Ci accorgiamo delle gemme alle soglie della primavera, quando seguiamo con trepidazione la loro apertura che sfocia o nel dispiegamento delle foglioline color verde tenero, o nella schiusura dei petali a formare le prime corolle di stagione. Le gemme sono piccoli, preziosi scrigni di vita sparpagliati sui rami delle piante legnose perenni, alberi, arbusti o rampicanti che siano.
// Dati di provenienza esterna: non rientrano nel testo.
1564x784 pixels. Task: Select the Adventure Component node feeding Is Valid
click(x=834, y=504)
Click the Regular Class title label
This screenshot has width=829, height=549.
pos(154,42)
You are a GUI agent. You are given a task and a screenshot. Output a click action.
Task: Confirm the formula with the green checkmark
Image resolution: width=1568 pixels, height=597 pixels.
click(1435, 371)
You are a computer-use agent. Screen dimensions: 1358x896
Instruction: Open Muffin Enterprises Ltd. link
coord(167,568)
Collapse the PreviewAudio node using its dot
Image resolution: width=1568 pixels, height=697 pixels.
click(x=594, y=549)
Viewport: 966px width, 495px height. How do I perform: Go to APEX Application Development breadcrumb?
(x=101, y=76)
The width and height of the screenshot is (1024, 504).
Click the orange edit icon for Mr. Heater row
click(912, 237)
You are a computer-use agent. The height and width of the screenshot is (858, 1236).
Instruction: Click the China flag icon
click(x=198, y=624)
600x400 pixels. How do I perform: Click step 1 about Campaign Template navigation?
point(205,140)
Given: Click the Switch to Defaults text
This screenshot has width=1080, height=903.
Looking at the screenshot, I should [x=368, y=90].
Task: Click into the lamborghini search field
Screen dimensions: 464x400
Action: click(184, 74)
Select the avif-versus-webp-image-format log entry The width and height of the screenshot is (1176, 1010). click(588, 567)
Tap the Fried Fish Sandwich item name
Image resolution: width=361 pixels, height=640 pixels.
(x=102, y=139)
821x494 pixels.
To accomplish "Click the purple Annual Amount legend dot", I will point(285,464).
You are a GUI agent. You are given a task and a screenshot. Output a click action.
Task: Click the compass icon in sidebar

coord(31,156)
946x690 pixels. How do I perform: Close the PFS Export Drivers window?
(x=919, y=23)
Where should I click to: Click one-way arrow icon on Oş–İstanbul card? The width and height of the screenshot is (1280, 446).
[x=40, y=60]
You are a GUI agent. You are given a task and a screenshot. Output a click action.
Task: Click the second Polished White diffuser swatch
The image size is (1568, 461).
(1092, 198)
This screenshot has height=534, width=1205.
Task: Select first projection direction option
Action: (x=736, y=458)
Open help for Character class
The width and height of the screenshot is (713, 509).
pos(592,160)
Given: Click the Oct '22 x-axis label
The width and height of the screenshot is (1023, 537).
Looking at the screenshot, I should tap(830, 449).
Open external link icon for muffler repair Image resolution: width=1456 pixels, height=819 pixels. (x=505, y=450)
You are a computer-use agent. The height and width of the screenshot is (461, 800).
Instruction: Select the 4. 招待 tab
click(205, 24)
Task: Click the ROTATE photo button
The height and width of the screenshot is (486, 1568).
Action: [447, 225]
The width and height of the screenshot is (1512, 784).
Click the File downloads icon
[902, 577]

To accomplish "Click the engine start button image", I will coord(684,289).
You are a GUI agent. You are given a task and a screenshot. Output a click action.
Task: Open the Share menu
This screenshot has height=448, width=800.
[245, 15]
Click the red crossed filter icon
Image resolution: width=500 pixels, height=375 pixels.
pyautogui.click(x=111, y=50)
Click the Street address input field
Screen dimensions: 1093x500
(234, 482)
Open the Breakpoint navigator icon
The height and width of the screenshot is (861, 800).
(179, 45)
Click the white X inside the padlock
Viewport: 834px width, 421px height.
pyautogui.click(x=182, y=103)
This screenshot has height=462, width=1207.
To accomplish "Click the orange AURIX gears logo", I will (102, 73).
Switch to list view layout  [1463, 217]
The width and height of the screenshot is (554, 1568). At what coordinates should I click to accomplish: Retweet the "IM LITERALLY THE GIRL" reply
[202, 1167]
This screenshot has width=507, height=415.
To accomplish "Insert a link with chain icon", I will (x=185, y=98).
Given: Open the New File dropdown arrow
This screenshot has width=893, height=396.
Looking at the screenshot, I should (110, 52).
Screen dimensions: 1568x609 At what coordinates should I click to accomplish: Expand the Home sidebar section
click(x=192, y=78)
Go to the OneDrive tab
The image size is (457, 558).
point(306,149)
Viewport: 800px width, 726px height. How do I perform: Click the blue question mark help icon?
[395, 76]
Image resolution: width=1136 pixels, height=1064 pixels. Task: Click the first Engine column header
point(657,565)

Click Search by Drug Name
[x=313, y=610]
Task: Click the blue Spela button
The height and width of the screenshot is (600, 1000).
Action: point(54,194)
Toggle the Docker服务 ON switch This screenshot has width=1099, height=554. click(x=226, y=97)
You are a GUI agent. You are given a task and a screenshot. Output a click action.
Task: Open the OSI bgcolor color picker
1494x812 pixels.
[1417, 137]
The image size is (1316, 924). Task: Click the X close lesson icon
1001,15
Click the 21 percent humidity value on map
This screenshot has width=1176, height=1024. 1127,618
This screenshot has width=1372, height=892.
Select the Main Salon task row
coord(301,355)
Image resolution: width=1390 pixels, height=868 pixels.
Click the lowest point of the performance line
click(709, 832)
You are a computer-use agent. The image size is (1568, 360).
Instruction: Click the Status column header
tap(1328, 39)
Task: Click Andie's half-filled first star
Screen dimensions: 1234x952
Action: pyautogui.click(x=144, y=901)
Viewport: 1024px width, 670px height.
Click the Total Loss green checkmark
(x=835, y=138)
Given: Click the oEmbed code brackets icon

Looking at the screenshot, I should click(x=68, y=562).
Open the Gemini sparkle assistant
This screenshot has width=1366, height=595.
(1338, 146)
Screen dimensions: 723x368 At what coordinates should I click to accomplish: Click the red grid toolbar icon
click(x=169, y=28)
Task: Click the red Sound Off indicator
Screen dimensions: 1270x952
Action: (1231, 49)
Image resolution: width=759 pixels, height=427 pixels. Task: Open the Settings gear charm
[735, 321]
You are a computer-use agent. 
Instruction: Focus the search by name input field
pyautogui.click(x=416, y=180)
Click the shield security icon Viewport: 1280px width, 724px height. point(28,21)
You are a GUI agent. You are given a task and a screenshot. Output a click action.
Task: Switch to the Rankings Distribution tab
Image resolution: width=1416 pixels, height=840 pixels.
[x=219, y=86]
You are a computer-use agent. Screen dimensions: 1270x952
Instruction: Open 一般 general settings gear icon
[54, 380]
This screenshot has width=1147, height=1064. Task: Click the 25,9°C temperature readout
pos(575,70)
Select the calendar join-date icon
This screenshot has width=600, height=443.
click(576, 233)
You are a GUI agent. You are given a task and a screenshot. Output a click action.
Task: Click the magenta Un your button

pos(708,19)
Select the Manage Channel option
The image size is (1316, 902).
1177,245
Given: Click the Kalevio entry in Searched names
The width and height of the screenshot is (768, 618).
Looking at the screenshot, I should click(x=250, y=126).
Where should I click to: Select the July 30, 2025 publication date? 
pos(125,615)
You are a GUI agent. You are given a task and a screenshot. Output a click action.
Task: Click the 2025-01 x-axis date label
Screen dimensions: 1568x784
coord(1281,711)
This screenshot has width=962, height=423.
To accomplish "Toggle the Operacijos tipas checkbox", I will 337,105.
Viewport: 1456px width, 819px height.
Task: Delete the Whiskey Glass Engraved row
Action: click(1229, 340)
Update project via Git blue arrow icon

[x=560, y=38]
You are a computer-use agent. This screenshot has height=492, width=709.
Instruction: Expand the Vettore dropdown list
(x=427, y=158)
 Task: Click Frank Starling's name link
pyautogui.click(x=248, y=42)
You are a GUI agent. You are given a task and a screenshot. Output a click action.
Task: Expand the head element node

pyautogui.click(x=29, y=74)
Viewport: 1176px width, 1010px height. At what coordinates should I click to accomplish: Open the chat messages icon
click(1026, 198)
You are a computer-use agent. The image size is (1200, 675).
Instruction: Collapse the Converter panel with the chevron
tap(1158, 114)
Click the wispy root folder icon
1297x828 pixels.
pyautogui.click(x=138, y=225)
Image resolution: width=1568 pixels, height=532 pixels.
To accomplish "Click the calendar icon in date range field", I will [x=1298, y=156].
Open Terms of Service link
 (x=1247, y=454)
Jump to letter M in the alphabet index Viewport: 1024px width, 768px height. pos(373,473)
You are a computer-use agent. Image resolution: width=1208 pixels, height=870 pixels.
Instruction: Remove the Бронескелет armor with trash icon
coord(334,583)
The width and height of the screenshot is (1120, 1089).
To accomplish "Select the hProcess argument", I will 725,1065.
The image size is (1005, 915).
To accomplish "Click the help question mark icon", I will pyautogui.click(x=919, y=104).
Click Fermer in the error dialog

È da queste più o meno minuscole protuberanze che ogni anno rinasce la vita vegetale, rendendo felice il giardiniere con un tripudio di fiori e di fogliame.
Come sono fatte le gemme
Sono quasi invisibili, per esempio, su carpini, melograni e spiree, inducendo il giardiniere inesperto alla disperazione di una primavera senza vita; sembrano secche sulle clematidi, il cui aspetto invernale già non aiuta a considerare vive le piante, ma anche sui salici, dove assomigliano a foglioline disseccate; rappresentano invece una corposa promessa su ippocastani, noci e ailanti, dov’è impossibile non notarle anche in pieno inverno, grandi e turgide come rimangono per alcuni mesi.
Sì, perché le gemme, a ben guardare, non si formano all’improvviso alla fine dell’inverno o all’inizio della primavera, bensì sono già presenti, minute e poco visibili, alla caduta delle foglie, in autunno, e permangono sui rami nudi ed esposti alle intemperie per tutta la durata della cattiva stagione. Com’è possibile allora che organelli comunque così piccoli possano proteggere adeguatamente parti vegetali tanto delicate, come appunto sono i germogli di foglioline e fiorellini, anche durante certi gelidi inverni?
La protezione delle perule
Ci riescono perché la natura prodigiosa ha previsto quasi tutto: le ha dotate, infatti, innanzitutto di una robusta custodia, vale a dire di due o più squame – chiamate botanicamente “perule” – cuoiose, rigide e a tenuta stagna, a volte per giunta ricoperte di peli, come nel caso dei salici, che mantengono i preziosi tessuti all’interno perfettamente isolati dall’ambiente esterno, in modo che non solo non penetrino le intemperie, ma che la temperatura rimanga, per quanto possibile, costante.
In secondo luogo, i tessuti interni durante l’inverno non sono certo sviluppati e teneri come li vediamo in primavera, al loro dispiegamento: quando le gemme si formano, sono costituite da poche cellule che solo in un secondo tempo si organizzeranno in veri e propri tessuti. Per di più, queste cellule “preliminari” in inverno rimangono in uno stato di quiescenza che prevede anche un certo grado di disidratazione: mancando l’acqua, non può avvenire il congelamento di cellule quasi “secche”.
Ecco perché, se la temperatura si mantiene entro i valori previsti per ogni determinata zona geografica, le piante a essa idonee non subiscono danni e, anzi, in primavera sbocciano in un tripudio di fiori e foglie. Naturalmente, vale anche viceversa: geli eccezionali o piante che temono il freddo forniscono esiti infausti, proprio perché la natura ha previsto solo il prevedibile, non ciò che – indirettamente o direttamente – viene deciso dall’uomo.